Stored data
------------------------------------

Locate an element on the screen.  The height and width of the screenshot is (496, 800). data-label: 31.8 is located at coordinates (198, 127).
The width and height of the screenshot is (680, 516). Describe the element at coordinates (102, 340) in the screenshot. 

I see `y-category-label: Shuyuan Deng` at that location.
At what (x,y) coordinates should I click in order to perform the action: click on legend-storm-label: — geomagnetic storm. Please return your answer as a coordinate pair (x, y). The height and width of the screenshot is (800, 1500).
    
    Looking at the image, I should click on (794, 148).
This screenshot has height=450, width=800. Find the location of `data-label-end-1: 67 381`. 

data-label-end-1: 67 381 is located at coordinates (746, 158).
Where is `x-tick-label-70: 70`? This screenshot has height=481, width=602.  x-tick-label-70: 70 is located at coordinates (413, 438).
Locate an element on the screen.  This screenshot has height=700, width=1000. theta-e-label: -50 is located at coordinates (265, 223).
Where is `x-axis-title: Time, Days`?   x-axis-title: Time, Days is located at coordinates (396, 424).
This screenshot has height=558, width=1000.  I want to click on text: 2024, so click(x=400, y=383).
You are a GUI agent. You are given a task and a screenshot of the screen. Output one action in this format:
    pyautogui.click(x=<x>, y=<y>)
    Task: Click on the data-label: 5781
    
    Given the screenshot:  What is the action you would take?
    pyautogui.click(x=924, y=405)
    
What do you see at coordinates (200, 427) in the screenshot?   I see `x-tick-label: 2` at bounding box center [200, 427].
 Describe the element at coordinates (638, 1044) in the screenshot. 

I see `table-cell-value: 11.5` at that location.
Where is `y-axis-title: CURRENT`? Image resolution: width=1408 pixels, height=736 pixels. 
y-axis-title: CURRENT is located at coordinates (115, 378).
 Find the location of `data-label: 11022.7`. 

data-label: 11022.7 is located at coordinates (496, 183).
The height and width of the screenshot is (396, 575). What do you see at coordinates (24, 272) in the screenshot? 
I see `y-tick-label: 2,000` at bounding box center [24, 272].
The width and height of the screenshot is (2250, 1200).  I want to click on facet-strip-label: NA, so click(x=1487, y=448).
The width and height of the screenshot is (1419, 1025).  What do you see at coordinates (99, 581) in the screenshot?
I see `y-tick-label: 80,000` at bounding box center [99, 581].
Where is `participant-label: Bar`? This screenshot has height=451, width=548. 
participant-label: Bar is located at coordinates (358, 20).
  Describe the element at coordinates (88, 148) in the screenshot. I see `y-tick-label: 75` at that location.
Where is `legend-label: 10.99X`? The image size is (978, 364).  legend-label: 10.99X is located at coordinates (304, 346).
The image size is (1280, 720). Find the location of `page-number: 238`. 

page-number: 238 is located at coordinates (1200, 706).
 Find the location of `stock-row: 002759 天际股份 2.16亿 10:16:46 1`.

------------------------------------

WORK INSTRUCTIONS:
Rewrite the lines of the data from the one containing "The image size is (1280, 720)." through the end of the data, inclusive, swapping "location" for "position" and leaving everything else unchanged.

OUTPUT BELOW:
The image size is (1280, 720). Find the position of `page-number: 238`. 

page-number: 238 is located at coordinates (1200, 706).
 Find the position of `stock-row: 002759 天际股份 2.16亿 10:16:46 1`.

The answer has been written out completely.